*** Opening of DATA SECTION ***

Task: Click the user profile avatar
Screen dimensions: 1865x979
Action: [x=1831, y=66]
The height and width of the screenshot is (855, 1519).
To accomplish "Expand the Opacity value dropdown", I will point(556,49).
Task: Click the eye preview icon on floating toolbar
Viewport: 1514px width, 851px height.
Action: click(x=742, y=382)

*** Close of DATA SECTION ***

Every entry, from first to last, should be written out exactly.

Task: Click the user profile avatar
Screen dimensions: 1865x979
Action: [x=1831, y=66]
The height and width of the screenshot is (855, 1519).
To accomplish "Expand the Opacity value dropdown", I will point(556,49).
Task: Click the eye preview icon on floating toolbar
Viewport: 1514px width, 851px height.
Action: click(x=742, y=382)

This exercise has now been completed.